> [WHAT THE TASK ASKS] A precise copy of the data is required, with every picture left out.

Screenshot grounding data
——————

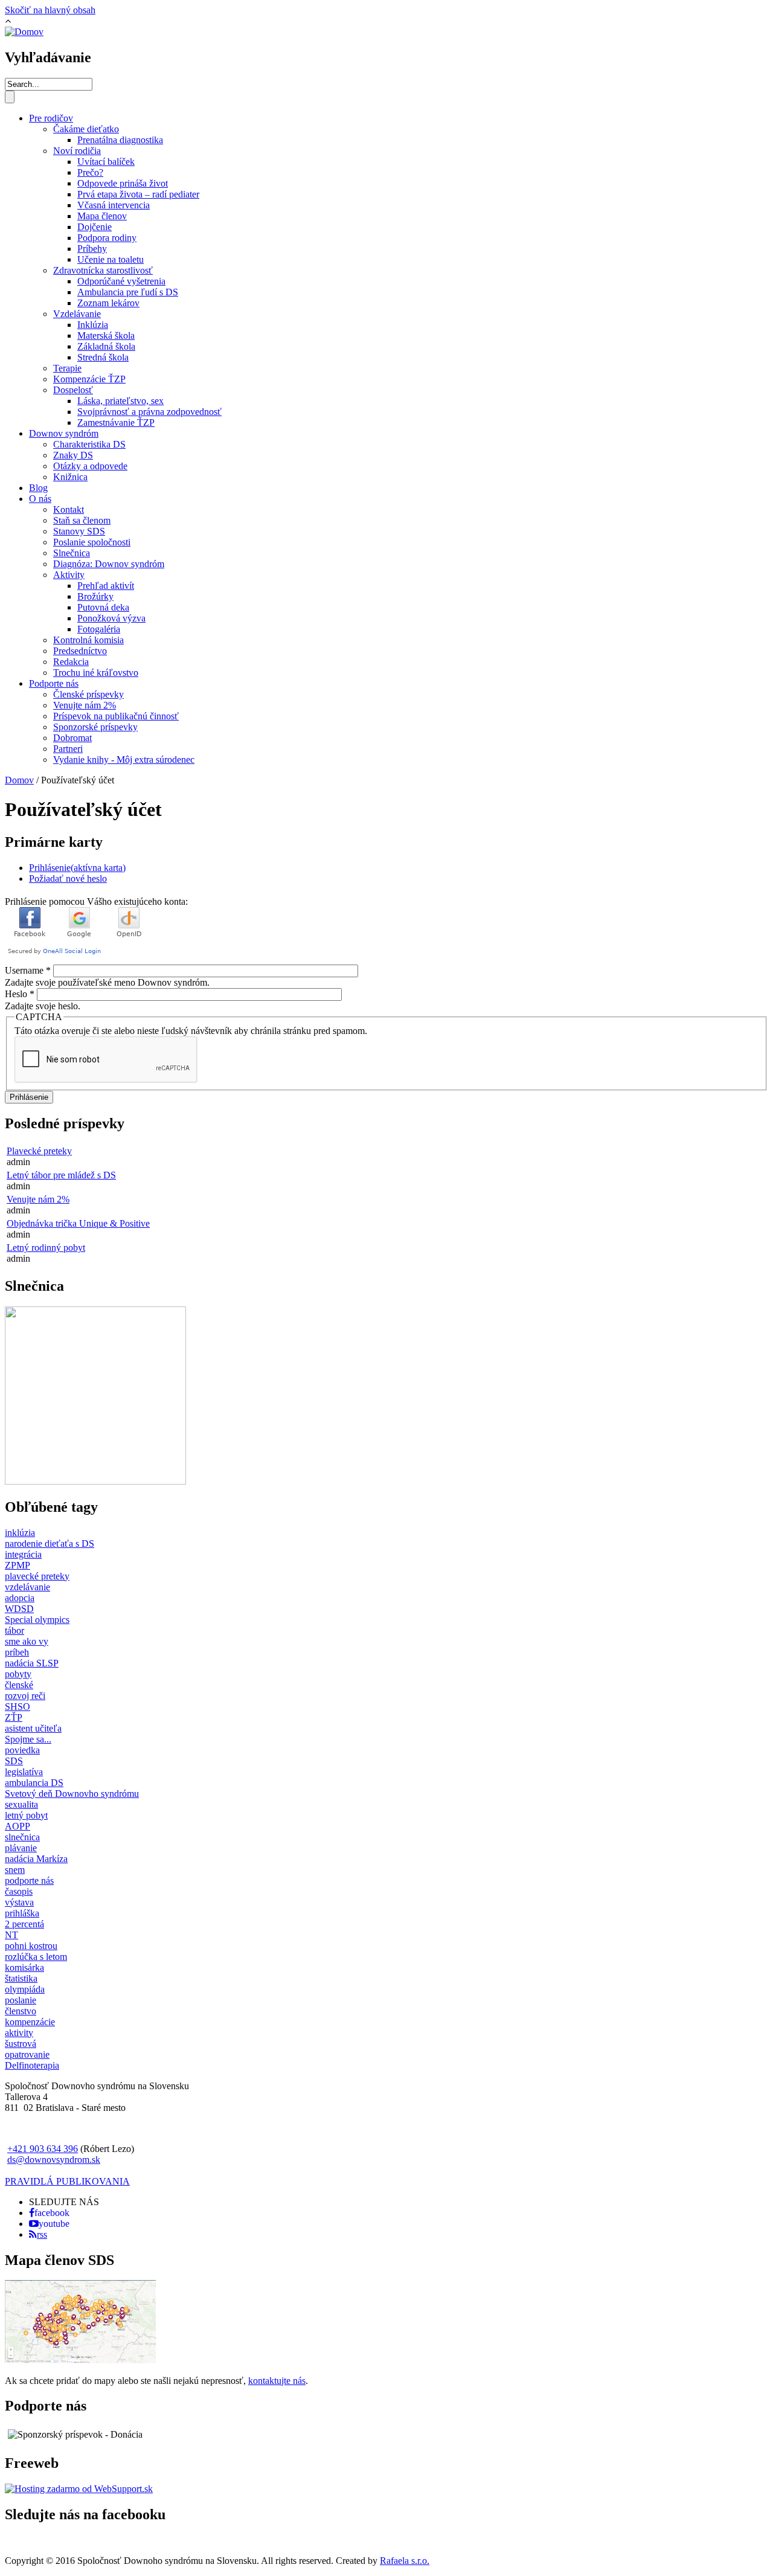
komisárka (24, 1967)
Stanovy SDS (79, 531)
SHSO (17, 1706)
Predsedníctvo (80, 651)
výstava (19, 1902)
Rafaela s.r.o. (404, 2560)
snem (15, 1870)
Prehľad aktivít (105, 585)
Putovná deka (103, 607)
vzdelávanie (27, 1587)
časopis (19, 1891)
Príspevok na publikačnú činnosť (116, 716)
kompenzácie (30, 2022)
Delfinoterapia (32, 2065)
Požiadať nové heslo (68, 878)
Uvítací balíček (106, 161)
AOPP (17, 1826)
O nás (40, 498)
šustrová (20, 2043)
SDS (14, 1761)
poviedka (22, 1750)
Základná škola (106, 346)
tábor (14, 1630)
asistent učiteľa (33, 1728)
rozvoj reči (25, 1696)
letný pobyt (26, 1815)
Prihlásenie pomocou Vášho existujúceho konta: (96, 901)
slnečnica (22, 1837)
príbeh (17, 1652)
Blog (38, 488)
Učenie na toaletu (110, 259)
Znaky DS (73, 455)
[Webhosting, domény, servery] (79, 2489)
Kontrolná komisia (88, 640)
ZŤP (13, 1717)
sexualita (21, 1804)
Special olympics (37, 1619)
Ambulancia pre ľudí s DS (127, 292)
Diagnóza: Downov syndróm (108, 564)
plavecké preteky (37, 1576)
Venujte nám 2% (84, 705)
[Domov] (24, 32)
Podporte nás (54, 683)
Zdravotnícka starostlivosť (103, 270)
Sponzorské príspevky (95, 727)
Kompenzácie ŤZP (89, 379)
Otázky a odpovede (90, 466)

——————

> [ANSWER SECTION]
komisárka (24, 1967)
Stanovy SDS (79, 531)
SHSO (17, 1706)
Predsedníctvo (80, 651)
výstava (19, 1902)
Rafaela s.r.o. (404, 2560)
snem (15, 1870)
Prehľad aktivít (105, 585)
Putovná deka (103, 607)
vzdelávanie (27, 1587)
časopis (19, 1891)
Príspevok na publikačnú činnosť (116, 716)
kompenzácie (30, 2022)
Delfinoterapia (32, 2065)
Požiadať nové heslo (68, 878)
Uvítací balíček (106, 161)
AOPP (17, 1826)
O nás (40, 498)
šustrová (20, 2043)
SDS (14, 1761)
poviedka (22, 1750)
Základná škola (106, 346)
tábor (14, 1630)
asistent učiteľa (33, 1728)
rozvoj reči (25, 1696)
letný pobyt (26, 1815)
Prihlásenie pomocou Vášho existujúceho konta: (96, 901)
slnečnica (22, 1837)
príbeh (17, 1652)
Blog (38, 488)
Učenie na toaletu (110, 259)
Znaky DS (73, 455)
[Webhosting, domény, servery] (79, 2489)
Kontrolná komisia (88, 640)
ZŤP (13, 1717)
sexualita (21, 1804)
Special olympics (37, 1619)
Ambulancia pre ľudí s DS (127, 292)
Diagnóza: Downov syndróm (108, 564)
plavecké preteky (37, 1576)
Venujte nám 2% (84, 705)
[Domov] (24, 32)
Podporte nás (54, 683)
Zdravotnícka starostlivosť (103, 270)
Sponzorské príspevky (95, 727)
Kompenzácie ŤZP (89, 379)
Otázky a odpovede (90, 466)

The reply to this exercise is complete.